PRESS RELEASE – THE findings of an OECS/UNICEF assessment of the Child Justice System in Saint Lucia indicate that the island is a gradually emerging child rights-based society. This momentum initially started in 1993 when Saint Lucia ratified the Convention on the Rights of the Child, to be followed by the signing of two more protocols in October 2013.

Officials who spoke at last Wednesday’s opening ceremony, including UNICEF Representative for the Caribbean Office Dr. Aloys Kamuragiye, noted that Saint Lucia was highly-recognized for having already signed international legal instruments such as the Optional Protocol on the Involvement of Children in Armed Conflict and the Optional Protocol on the Sale of Children, Child Prostitution and Child Pornography.

Following the consultation, stakeholders are now poised to develop a robust National Action Plan (NAP) to address critical legislative and policy frameworks needed for the full compliance of Government’s Child Protection and Juvenile Justice Commitments.

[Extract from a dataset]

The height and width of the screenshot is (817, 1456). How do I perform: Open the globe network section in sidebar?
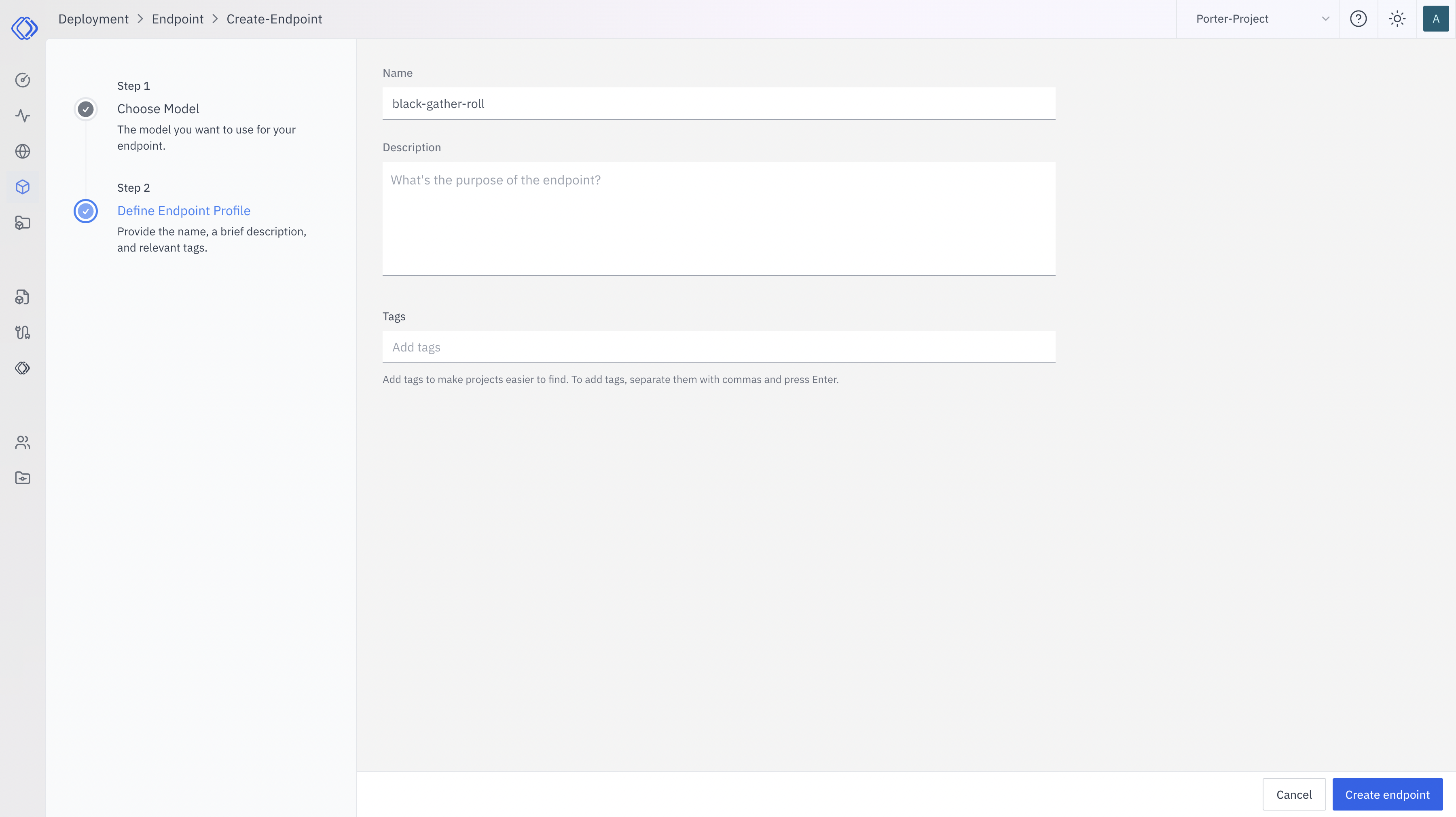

Minister for Home Affairs, Justice and National Security, Senator Hermangild Francis attended part of the three-day consultation. He said Government stands firmly behind the process to enhance the lives of children and youth.

“We must all raise the bar to exceed, not just meet the Convention on the Rights of the Child. We want to see the implementation of legal and policy frameworks that will improve the well-being of children and juveniles in our society,” said Francis.

Discourse on Saint Lucia’s child justice Country Report was led by consultant Jacqueline Sealy-Burke, who examined system-strengthening and the fortification of coordination mechanisms between government stakeholders and civil society. The consultation commenced on Wednesday, February 7 and concluded on Friday, February 9.

The Organization of Eastern Caribbean States (OECS) in partnership with the United Nations International Children’s Fund (UNICEF) commissioned an assessment of the child justice systems across all nine OECS States.